DeepSeek, a Chinese artificial intelligence (AI) lab by High-Flyer startup, has kicked off its “Open Source Week” by releasing FlashMLA, a decoding kernel designed for Hopper GPUs. It is optimised for processing variable-length sequences and is now in production.
The kernel supports BF16 and features a paged KV cache with a block size of 64. On the H800 GPU, it achieves speeds of 3000 GB/s in memory-bound configurations and 580 TFLOPS in compute-bound configurations.
DeepSeek says FlashMLA is inspired by projects like FlashAttention 2&3 and Cutlass. The kernel is available on GitHub for exploration and use.

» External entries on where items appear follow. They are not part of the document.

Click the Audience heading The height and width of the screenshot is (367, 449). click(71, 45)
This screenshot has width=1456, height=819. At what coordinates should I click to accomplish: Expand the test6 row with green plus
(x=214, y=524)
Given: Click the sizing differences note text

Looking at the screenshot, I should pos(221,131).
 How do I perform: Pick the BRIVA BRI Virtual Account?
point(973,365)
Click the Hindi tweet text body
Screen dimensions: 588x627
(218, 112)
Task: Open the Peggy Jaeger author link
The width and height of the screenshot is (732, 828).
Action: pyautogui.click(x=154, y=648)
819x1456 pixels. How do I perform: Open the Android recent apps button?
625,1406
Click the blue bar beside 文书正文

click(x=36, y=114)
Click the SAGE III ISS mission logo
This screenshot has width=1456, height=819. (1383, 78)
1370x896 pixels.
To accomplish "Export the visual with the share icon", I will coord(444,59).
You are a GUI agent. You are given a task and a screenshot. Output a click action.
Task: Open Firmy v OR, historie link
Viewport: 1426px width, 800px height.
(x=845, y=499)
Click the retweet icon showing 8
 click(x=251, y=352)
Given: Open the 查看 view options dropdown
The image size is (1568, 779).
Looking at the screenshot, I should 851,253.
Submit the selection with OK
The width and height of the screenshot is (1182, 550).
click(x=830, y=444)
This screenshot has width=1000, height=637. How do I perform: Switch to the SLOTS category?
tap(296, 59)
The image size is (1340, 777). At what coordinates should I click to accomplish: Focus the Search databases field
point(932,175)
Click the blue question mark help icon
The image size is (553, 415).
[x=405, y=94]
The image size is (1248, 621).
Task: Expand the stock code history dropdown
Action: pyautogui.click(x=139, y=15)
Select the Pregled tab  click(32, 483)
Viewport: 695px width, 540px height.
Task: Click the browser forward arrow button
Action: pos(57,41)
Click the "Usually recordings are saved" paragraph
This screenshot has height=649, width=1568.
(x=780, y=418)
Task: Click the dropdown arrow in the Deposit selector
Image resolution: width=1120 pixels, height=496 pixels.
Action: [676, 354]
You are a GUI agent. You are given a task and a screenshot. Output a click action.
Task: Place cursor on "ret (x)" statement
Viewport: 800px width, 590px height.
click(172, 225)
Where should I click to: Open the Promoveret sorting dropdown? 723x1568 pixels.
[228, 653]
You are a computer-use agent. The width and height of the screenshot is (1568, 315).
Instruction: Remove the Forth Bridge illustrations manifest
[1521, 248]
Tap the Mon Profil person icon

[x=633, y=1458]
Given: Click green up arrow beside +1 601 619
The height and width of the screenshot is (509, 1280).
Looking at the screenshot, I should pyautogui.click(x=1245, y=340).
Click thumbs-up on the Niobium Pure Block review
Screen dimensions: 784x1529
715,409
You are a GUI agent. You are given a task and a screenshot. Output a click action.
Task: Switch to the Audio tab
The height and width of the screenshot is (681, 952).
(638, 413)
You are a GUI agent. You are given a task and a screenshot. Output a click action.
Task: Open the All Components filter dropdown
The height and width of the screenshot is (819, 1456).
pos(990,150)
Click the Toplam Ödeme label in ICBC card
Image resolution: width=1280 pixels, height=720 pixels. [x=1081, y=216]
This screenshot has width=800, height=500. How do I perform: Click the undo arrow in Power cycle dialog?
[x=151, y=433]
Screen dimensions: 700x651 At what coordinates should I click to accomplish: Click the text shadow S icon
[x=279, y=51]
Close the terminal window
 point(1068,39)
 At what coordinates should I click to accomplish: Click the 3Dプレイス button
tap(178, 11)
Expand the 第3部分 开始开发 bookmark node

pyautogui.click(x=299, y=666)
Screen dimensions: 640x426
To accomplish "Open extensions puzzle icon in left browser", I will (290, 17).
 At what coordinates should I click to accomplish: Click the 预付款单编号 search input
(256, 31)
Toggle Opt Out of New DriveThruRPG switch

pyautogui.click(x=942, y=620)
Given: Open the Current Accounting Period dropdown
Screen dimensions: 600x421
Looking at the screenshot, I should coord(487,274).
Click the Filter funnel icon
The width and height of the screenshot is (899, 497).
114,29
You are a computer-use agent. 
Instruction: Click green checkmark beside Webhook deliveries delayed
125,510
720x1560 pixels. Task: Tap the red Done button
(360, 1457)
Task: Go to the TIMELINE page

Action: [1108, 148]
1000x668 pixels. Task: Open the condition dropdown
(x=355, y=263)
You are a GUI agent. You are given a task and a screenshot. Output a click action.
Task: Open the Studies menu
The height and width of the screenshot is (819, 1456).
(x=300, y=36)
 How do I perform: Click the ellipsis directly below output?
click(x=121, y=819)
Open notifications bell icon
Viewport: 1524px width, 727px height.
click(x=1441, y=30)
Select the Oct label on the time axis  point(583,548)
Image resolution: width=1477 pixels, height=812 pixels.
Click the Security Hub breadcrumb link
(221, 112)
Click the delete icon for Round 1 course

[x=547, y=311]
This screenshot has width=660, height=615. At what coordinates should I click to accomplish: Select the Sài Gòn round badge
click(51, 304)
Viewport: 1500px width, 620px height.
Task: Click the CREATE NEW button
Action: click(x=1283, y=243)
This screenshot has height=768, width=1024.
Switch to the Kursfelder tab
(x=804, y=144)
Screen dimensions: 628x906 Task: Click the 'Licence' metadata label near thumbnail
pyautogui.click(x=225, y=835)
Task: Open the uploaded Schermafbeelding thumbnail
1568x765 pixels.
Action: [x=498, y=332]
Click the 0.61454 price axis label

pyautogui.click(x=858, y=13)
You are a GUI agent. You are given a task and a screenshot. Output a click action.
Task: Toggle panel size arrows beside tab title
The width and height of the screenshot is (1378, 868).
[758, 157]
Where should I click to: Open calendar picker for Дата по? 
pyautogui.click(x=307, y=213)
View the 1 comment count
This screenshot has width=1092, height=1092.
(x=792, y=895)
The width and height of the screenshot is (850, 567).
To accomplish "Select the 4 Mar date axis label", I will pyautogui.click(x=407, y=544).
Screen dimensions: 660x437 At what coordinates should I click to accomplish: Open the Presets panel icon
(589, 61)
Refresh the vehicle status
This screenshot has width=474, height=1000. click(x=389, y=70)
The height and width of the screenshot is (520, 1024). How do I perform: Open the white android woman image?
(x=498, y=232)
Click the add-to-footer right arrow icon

“Honored to share FlashMLA – our efficient MLA decoding kernel for Hopper GPUs, optimised for variable-length sequences and now in production,” the company said in a post on X.
The release of FlashMLA is expected to improve computational efficiency, particularly in applications involving AI and potentially impacting sectors like cryptocurrency trading algorithms. FlashMLA, available on GitHub, offers high performance with speeds of up to 3000 GB/s for memory tasks and 580 TFLOPS for computing.
DeepSeek recently announced it is launching five open-source repositories starting this week. “We’re a tiny team (at) DeepSeek exploring AGI (Artificial General Intelligence). Starting next week, we’ll be open-sourcing five repos, sharing our small but sincere progress with full transparency,” it said on X.
Currently, it has a collection of 14 open-source models and repositories on Hugging Face.
Recently, it released its DeepSeek-R1 and DeepSeek-V3 models. These AI models offer state-of-the-art performance while being trained and deployed at a fraction of the cost of their competitors.